What the exercise asks. Can you reproduce verbatim everything in the material from the line containing "Where should I click to: Click" down to the line containing "[x=371, y=389]", including both of those lines?

Data extract.
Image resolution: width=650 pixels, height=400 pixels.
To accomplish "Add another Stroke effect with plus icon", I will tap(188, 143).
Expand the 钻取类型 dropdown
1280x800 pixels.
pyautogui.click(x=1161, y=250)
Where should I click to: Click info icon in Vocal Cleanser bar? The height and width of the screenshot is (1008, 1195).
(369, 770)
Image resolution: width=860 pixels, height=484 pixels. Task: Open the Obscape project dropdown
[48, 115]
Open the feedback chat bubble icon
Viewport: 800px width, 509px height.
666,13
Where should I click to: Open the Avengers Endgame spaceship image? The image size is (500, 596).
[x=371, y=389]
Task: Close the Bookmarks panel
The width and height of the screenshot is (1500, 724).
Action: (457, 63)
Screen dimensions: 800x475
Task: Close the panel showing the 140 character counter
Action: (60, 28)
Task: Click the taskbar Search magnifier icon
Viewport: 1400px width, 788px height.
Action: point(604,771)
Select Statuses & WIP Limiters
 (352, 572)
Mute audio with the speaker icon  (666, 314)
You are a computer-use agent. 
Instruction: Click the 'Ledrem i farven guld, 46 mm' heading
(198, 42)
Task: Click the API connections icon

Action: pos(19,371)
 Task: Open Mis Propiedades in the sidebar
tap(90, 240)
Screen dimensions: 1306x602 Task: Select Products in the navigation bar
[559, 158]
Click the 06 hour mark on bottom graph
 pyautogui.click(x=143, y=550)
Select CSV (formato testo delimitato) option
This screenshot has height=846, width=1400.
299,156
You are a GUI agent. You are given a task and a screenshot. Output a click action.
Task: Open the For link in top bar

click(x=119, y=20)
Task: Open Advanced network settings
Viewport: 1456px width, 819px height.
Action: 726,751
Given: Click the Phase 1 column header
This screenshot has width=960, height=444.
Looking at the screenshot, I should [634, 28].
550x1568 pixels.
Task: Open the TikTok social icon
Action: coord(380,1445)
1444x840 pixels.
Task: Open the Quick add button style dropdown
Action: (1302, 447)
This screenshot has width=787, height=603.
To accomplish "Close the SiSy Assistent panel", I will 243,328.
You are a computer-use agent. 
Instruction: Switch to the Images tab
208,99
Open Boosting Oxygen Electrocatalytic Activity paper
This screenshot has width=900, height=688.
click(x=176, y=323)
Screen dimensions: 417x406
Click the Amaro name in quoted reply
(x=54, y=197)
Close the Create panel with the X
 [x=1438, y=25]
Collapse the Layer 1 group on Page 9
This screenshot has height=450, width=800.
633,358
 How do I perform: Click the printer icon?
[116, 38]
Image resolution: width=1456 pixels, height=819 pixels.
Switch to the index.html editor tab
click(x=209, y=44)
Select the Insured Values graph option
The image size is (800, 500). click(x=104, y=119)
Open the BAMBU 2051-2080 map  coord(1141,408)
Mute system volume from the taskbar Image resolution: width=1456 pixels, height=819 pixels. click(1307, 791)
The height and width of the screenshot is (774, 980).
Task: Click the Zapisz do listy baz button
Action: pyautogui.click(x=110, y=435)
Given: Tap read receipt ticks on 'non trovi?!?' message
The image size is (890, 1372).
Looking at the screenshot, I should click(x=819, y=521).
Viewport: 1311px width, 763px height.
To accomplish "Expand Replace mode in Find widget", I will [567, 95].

Reply.
Where should I click to: Click info icon in Vocal Cleanser bar? The height and width of the screenshot is (1008, 1195).
(369, 770)
Image resolution: width=860 pixels, height=484 pixels. Task: Open the Obscape project dropdown
[48, 115]
Open the feedback chat bubble icon
Viewport: 800px width, 509px height.
666,13
Where should I click to: Open the Avengers Endgame spaceship image? The image size is (500, 596).
[x=371, y=389]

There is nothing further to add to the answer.